### Assignment:
Format the rows below as a two-column Markdown table, with the line number under Row and the line itself under Content. Omit blank lines.

### Task input:
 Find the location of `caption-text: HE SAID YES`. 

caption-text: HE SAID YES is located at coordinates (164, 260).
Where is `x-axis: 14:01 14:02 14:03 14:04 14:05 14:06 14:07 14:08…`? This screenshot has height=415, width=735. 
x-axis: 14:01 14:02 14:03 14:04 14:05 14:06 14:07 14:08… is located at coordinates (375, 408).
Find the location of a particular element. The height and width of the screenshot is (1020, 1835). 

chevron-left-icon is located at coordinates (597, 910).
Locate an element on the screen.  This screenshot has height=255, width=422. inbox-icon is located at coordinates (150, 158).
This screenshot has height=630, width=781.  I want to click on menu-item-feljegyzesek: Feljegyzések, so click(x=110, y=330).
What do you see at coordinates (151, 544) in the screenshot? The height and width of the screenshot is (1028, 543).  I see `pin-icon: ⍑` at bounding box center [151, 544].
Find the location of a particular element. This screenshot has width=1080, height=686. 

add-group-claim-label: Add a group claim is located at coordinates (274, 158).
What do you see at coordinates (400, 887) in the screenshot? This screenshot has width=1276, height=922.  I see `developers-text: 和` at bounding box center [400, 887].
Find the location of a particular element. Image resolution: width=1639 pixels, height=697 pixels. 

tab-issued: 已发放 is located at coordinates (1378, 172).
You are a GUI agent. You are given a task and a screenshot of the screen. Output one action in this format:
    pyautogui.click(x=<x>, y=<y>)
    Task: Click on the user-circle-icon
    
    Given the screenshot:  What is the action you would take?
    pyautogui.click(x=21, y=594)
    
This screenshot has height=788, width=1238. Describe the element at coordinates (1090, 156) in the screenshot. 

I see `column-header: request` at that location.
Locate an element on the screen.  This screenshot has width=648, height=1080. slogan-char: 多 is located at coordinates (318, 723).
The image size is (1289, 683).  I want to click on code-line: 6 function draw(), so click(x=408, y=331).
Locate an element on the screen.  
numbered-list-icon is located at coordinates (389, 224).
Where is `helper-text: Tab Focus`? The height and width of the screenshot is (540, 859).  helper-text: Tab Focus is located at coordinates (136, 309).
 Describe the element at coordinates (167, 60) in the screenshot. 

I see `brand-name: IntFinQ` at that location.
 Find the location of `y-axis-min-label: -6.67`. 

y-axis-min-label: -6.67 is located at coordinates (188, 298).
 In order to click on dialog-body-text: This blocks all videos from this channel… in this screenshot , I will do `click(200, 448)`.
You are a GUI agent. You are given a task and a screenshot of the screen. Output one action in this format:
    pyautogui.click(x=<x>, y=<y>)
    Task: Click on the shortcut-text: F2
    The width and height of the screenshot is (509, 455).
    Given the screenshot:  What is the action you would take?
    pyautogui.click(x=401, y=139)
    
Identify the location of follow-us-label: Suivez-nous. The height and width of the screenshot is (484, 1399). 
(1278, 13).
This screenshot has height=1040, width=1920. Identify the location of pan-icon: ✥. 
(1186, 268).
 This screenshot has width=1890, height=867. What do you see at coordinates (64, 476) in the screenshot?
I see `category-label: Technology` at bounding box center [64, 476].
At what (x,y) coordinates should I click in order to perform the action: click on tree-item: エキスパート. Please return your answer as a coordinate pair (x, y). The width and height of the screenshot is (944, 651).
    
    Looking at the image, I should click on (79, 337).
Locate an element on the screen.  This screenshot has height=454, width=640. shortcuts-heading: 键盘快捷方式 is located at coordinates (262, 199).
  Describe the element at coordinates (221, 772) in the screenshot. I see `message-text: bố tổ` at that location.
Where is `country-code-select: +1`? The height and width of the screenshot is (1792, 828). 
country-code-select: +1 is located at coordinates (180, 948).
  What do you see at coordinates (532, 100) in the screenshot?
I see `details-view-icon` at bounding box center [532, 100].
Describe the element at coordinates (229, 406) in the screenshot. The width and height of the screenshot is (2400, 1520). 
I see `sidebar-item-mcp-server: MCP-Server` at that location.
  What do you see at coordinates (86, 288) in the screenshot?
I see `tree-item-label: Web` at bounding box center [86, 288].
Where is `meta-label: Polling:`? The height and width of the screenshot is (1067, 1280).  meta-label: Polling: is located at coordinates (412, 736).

### Reply:
| Row | Content |
|---|---|
| 1 |  Find the location of `caption-text: HE SAID YES`.  |
| 2 | caption-text: HE SAID YES is located at coordinates (164, 260). |
| 3 | Where is `x-axis: 14:01 14:02 14:03 14:04 14:05 14:06 14:07 14:08…`? This screenshot has height=415, width=735.  |
| 4 | x-axis: 14:01 14:02 14:03 14:04 14:05 14:06 14:07 14:08… is located at coordinates (375, 408). |
| 5 | Find the location of a particular element. The height and width of the screenshot is (1020, 1835).  |
| 6 | chevron-left-icon is located at coordinates (597, 910). |
| 7 | Locate an element on the screen.  This screenshot has height=255, width=422. inbox-icon is located at coordinates (150, 158). |
| 8 | This screenshot has height=630, width=781.  I want to click on menu-item-feljegyzesek: Feljegyzések, so click(x=110, y=330). |
| 9 | What do you see at coordinates (151, 544) in the screenshot? The height and width of the screenshot is (1028, 543).  I see `pin-icon: ⍑` at bounding box center [151, 544]. |
| 10 | Find the location of a particular element. This screenshot has width=1080, height=686.  |
| 11 | add-group-claim-label: Add a group claim is located at coordinates (274, 158). |
| 12 | What do you see at coordinates (400, 887) in the screenshot? This screenshot has width=1276, height=922.  I see `developers-text: 和` at bounding box center [400, 887]. |
| 13 | Find the location of a particular element. Image resolution: width=1639 pixels, height=697 pixels.  |
| 14 | tab-issued: 已发放 is located at coordinates (1378, 172). |
| 15 | You are a GUI agent. You are given a task and a screenshot of the screen. Output one action in this format: |
| 16 |     pyautogui.click(x=<x>, y=<y>) |
| 17 |     Task: Click on the user-circle-icon |
| 18 |     Given the screenshot:  What is the action you would take? |
| 19 |     pyautogui.click(x=21, y=594) |
| 20 | This screenshot has height=788, width=1238. Describe the element at coordinates (1090, 156) in the screenshot.  |
| 21 | I see `column-header: request` at that location. |
| 22 | Locate an element on the screen.  This screenshot has width=648, height=1080. slogan-char: 多 is located at coordinates (318, 723). |
| 23 | The image size is (1289, 683).  I want to click on code-line: 6 function draw(), so click(x=408, y=331). |
| 24 | Locate an element on the screen.   |
| 25 | numbered-list-icon is located at coordinates (389, 224). |
| 26 | Where is `helper-text: Tab Focus`? The height and width of the screenshot is (540, 859).  helper-text: Tab Focus is located at coordinates (136, 309). |
| 27 |  Describe the element at coordinates (167, 60) in the screenshot.  |
| 28 | I see `brand-name: IntFinQ` at that location. |
| 29 |  Find the location of `y-axis-min-label: -6.67`.  |
| 30 | y-axis-min-label: -6.67 is located at coordinates (188, 298). |
| 31 |  In order to click on dialog-body-text: This blocks all videos from this channel… in this screenshot , I will do `click(200, 448)`. |
| 32 | You are a GUI agent. You are given a task and a screenshot of the screen. Output one action in this format: |
| 33 |     pyautogui.click(x=<x>, y=<y>) |
| 34 |     Task: Click on the shortcut-text: F2 |
| 35 |     The width and height of the screenshot is (509, 455). |
| 36 |     Given the screenshot:  What is the action you would take? |
| 37 |     pyautogui.click(x=401, y=139) |
| 38 | Identify the location of follow-us-label: Suivez-nous. The height and width of the screenshot is (484, 1399).  |
| 39 | (1278, 13). |
| 40 | This screenshot has height=1040, width=1920. Identify the location of pan-icon: ✥.  |
| 41 | (1186, 268). |
| 42 |  This screenshot has width=1890, height=867. What do you see at coordinates (64, 476) in the screenshot? |
| 43 | I see `category-label: Technology` at bounding box center [64, 476]. |
| 44 | At what (x,y) coordinates should I click in order to perform the action: click on tree-item: エキスパート. Please return your answer as a coordinate pair (x, y). The width and height of the screenshot is (944, 651). |
| 45 |     Looking at the image, I should click on (79, 337). |
| 46 | Locate an element on the screen.  This screenshot has height=454, width=640. shortcuts-heading: 键盘快捷方式 is located at coordinates (262, 199). |
| 47 |   Describe the element at coordinates (221, 772) in the screenshot. I see `message-text: bố tổ` at that location. |
| 48 | Where is `country-code-select: +1`? The height and width of the screenshot is (1792, 828).  |
| 49 | country-code-select: +1 is located at coordinates (180, 948). |
| 50 |   What do you see at coordinates (532, 100) in the screenshot? |
| 51 | I see `details-view-icon` at bounding box center [532, 100]. |
| 52 | Describe the element at coordinates (229, 406) in the screenshot. The width and height of the screenshot is (2400, 1520).  |
| 53 | I see `sidebar-item-mcp-server: MCP-Server` at that location. |
| 54 |   What do you see at coordinates (86, 288) in the screenshot? |
| 55 | I see `tree-item-label: Web` at bounding box center [86, 288]. |
| 56 | Where is `meta-label: Polling:`? The height and width of the screenshot is (1067, 1280).  meta-label: Polling: is located at coordinates (412, 736). |